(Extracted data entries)
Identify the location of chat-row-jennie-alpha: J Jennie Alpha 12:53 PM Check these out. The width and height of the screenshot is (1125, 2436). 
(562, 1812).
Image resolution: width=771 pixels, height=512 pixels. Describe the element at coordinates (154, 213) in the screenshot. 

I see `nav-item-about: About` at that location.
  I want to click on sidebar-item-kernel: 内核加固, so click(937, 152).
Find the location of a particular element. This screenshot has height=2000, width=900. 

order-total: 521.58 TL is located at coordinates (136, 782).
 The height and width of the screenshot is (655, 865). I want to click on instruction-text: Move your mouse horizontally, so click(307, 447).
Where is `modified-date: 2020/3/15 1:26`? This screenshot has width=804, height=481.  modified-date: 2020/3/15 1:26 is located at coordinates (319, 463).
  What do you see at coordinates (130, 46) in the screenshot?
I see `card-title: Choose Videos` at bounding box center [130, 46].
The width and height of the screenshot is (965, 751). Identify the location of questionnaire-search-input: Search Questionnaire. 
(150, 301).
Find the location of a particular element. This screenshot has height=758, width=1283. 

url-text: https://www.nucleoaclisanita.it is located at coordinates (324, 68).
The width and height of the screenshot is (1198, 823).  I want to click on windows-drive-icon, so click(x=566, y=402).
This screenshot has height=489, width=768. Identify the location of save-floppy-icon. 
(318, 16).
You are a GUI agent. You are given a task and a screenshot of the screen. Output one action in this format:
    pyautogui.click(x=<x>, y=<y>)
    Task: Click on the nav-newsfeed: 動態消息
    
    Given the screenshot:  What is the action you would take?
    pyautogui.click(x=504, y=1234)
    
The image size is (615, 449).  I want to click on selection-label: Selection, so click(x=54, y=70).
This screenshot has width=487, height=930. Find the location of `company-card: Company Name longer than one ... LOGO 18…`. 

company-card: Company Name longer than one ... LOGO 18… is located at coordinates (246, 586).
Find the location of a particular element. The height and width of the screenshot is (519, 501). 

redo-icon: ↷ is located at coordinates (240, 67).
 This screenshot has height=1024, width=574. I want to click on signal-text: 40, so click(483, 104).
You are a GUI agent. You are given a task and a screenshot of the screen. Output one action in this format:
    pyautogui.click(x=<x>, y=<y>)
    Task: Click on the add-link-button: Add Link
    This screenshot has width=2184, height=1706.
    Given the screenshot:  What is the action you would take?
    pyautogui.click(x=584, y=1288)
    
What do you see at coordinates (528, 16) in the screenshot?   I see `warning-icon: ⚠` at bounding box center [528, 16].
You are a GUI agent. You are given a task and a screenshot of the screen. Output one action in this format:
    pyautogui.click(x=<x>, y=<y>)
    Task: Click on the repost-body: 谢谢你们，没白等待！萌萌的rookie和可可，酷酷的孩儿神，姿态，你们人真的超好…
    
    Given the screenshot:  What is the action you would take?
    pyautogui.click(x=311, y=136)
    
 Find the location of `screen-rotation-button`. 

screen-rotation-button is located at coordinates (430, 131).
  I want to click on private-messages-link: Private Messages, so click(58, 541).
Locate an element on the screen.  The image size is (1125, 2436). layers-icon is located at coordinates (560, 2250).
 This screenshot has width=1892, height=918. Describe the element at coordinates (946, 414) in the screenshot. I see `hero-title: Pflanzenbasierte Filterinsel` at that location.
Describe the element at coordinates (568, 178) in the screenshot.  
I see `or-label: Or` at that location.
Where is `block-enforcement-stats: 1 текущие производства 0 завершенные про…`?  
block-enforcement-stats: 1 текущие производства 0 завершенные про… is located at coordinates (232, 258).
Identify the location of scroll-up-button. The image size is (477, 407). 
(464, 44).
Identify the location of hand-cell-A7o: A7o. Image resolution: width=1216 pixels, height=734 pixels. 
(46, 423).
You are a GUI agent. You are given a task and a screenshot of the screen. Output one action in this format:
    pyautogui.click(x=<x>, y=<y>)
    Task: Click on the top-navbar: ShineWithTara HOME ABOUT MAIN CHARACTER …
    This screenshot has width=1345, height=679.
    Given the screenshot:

**Aim of the exercise:** Can you turn the material above into a JSON list of strings, one string per line, with blank lines left out?

**Expected output:**
[
  "Identify the location of chat-row-jennie-alpha: J Jennie Alpha 12:53 PM Check these out. The width and height of the screenshot is (1125, 2436). ",
  "(562, 1812).",
  "Image resolution: width=771 pixels, height=512 pixels. Describe the element at coordinates (154, 213) in the screenshot. ",
  "I see `nav-item-about: About` at that location.",
  "  I want to click on sidebar-item-kernel: 内核加固, so click(937, 152).",
  "Find the location of a particular element. This screenshot has height=2000, width=900. ",
  "order-total: 521.58 TL is located at coordinates (136, 782).",
  " The height and width of the screenshot is (655, 865). I want to click on instruction-text: Move your mouse horizontally, so click(307, 447).",
  "Where is `modified-date: 2020/3/15 1:26`? This screenshot has width=804, height=481.  modified-date: 2020/3/15 1:26 is located at coordinates (319, 463).",
  "  What do you see at coordinates (130, 46) in the screenshot?",
  "I see `card-title: Choose Videos` at bounding box center [130, 46].",
  "The width and height of the screenshot is (965, 751). Identify the location of questionnaire-search-input: Search Questionnaire. ",
  "(150, 301).",
  "Find the location of a particular element. This screenshot has height=758, width=1283. ",
  "url-text: https://www.nucleoaclisanita.it is located at coordinates (324, 68).",
  "The width and height of the screenshot is (1198, 823).  I want to click on windows-drive-icon, so click(x=566, y=402).",
  "This screenshot has height=489, width=768. Identify the location of save-floppy-icon. ",
  "(318, 16).",
  "You are a GUI agent. You are given a task and a screenshot of the screen. Output one action in this format:",
  "    pyautogui.click(x=<x>, y=<y>)",
  "    Task: Click on the nav-newsfeed: 動態消息",
  "    Given the screenshot:  What is the action you would take?",
  "    pyautogui.click(x=504, y=1234)",
  "The image size is (615, 449).  I want to click on selection-label: Selection, so click(x=54, y=70).",
  "This screenshot has width=487, height=930. Find the location of `company-card: Company Name longer than one ... LOGO 18…`. ",
  "company-card: Company Name longer than one ... LOGO 18… is located at coordinates (246, 586).",
  "Find the location of a particular element. The height and width of the screenshot is (519, 501). ",
  "redo-icon: ↷ is located at coordinates (240, 67).",
  " This screenshot has height=1024, width=574. I want to click on signal-text: 40, so click(483, 104).",
  "You are a GUI agent. You are given a task and a screenshot of the screen. Output one action in this format:",
  "    pyautogui.click(x=<x>, y=<y>)",
  "    Task: Click on the add-link-button: Add Link",
  "    This screenshot has width=2184, height=1706.",
  "    Given the screenshot:  What is the action you would take?",
  "    pyautogui.click(x=584, y=1288)",
  "What do you see at coordinates (528, 16) in the screenshot?   I see `warning-icon: ⚠` at bounding box center [528, 16].",
  "You are a GUI agent. You are given a task and a screenshot of the screen. Output one action in this format:",
  "    pyautogui.click(x=<x>, y=<y>)",
  "    Task: Click on the repost-body: 谢谢你们，没白等待！萌萌的rookie和可可，酷酷的孩儿神，姿态，你们人真的超好…",
  "    Given the screenshot:  What is the action you would take?",
  "    pyautogui.click(x=311, y=136)",
  " Find the location of `screen-rotation-button`. ",
  "screen-rotation-button is located at coordinates (430, 131).",
  "  I want to click on private-messages-link: Private Messages, so click(58, 541).",
  "Locate an element on the screen.  The image size is (1125, 2436). layers-icon is located at coordinates (560, 2250).",
  " This screenshot has width=1892, height=918. Describe the element at coordinates (946, 414) in the screenshot. I see `hero-title: Pflanzenbasierte Filterinsel` at that location.",
  "Describe the element at coordinates (568, 178) in the screenshot.  ",
  "I see `or-label: Or` at that location.",
  "Where is `block-enforcement-stats: 1 текущие производства 0 завершенные про…`?  ",
  "block-enforcement-stats: 1 текущие производства 0 завершенные про… is located at coordinates (232, 258).",
  "Identify the location of scroll-up-button. The image size is (477, 407). ",
  "(464, 44).",
  "Identify the location of hand-cell-A7o: A7o. Image resolution: width=1216 pixels, height=734 pixels. ",
  "(46, 423).",
  "You are a GUI agent. You are given a task and a screenshot of the screen. Output one action in this format:",
  "    pyautogui.click(x=<x>, y=<y>)",
  "    Task: Click on the top-navbar: ShineWithTara HOME ABOUT MAIN CHARACTER …",
  "    This screenshot has width=1345, height=679.",
  "    Given the screenshot:"
]